* [PATCH 1/2] drivers/base: add bus_device_iter_init, bus_device_iter_next, bus_device_iter_exit
2016-01-11 17:28 [PATCH 0/2] avoid crashing when reading /proc/scsi/scsi and simultaneously removing devices Ewan D. Milne
@ 2016-01-11 17:28 ` Ewan D. Milne
2016-01-11 17:28 ` [PATCH 2/2] scsi_proc: Change /proc/scsi/scsi to use bus device iterator Ewan D. Milne
2016-01-11 19:15 ` [PATCH 0/2] avoid crashing when reading /proc/scsi/scsi and simultaneously removing devices James Bottomley
2 siblings, 0 replies; 6+ messages in thread
From: Ewan D. Milne @ 2016-01-11 17:28 UTC (permalink / raw)
To: linux-kernel, linux-scsi; +Cc: gregkh, martin.petersen, hare
From: "Ewan D. Milne" <emilne@redhat.com>
These functions are needed to expose an iterator for SCSI usage.
>From a patch originally developed by David Jeffery <djeffery@redhat.com>
Signed-off-by: Ewan D. Milne <emilne@redhat.com>
Reviewed-by: Hannes Reinecke <hare@suse.com>
---
drivers/base/bus.c | 59 ++++++++++++++++++++++++++++++++++++++++++++++++++
include/linux/device.h | 5 +++++
2 files changed, 64 insertions(+)
diff --git a/drivers/base/bus.c b/drivers/base/bus.c
index 5005924..a472e46 100644
--- a/drivers/base/bus.c
+++ b/drivers/base/bus.c
@@ -318,6 +318,65 @@ int bus_for_each_dev(struct bus_type *bus, struct device *start,
EXPORT_SYMBOL_GPL(bus_for_each_dev);
/**
+ * bus_device_iter_init - Initialize an iterator for walking a bus's devices.
+ * @iter: iterator structure to initialize
+ * @bus: bus type
+ *
+ * Initializes an iterator for safely walking a bus's list of devices.

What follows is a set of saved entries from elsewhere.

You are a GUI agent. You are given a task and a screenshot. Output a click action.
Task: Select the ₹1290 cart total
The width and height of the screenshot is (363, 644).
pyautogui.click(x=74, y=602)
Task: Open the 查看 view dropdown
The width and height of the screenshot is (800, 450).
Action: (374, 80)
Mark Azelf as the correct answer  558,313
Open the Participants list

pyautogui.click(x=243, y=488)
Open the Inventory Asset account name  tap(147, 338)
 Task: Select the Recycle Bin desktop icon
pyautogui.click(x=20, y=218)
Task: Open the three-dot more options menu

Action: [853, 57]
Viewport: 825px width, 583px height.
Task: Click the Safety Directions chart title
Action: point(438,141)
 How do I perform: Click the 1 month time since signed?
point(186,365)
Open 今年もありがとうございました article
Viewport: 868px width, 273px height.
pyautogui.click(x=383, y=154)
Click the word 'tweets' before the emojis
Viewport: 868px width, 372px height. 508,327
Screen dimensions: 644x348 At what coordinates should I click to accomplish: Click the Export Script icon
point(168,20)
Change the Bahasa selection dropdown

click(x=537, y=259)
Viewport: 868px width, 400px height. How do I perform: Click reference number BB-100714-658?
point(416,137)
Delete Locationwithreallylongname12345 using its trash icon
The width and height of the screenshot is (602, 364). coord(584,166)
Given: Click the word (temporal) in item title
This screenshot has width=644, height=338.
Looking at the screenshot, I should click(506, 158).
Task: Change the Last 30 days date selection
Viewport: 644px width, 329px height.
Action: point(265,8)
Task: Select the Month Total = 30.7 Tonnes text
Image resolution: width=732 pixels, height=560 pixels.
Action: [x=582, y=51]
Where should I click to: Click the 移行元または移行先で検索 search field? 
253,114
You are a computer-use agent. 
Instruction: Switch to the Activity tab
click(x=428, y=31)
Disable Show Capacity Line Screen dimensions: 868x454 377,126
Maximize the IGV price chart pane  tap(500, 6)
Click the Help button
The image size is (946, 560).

The
+ * iterator can be used by bus_device_iter_next() to safely walk the list, even
+ * if a device is removed from the list while being examined. Needs to be
+ * matched with a call to bus_device_iter_exit() to clean up the iterator when
+ * finished.
+ *
+ * Return 0 on success, non-zero on failure. Iterator cannot be used
+ * for a non-zero result
+ */
+int bus_device_iter_init(struct klist_iter *iter,
+ struct bus_type *bus)
+{
+ if (!bus || !bus->p)
+ return -EINVAL;
+
+ klist_iter_init_node(&bus->p->klist_devices, iter, NULL);
+ return 0;
+}
+EXPORT_SYMBOL_GPL(bus_device_iter_init);
+
+/**
+ * bus_device_iter_next - Get a bus's next device from the iterator.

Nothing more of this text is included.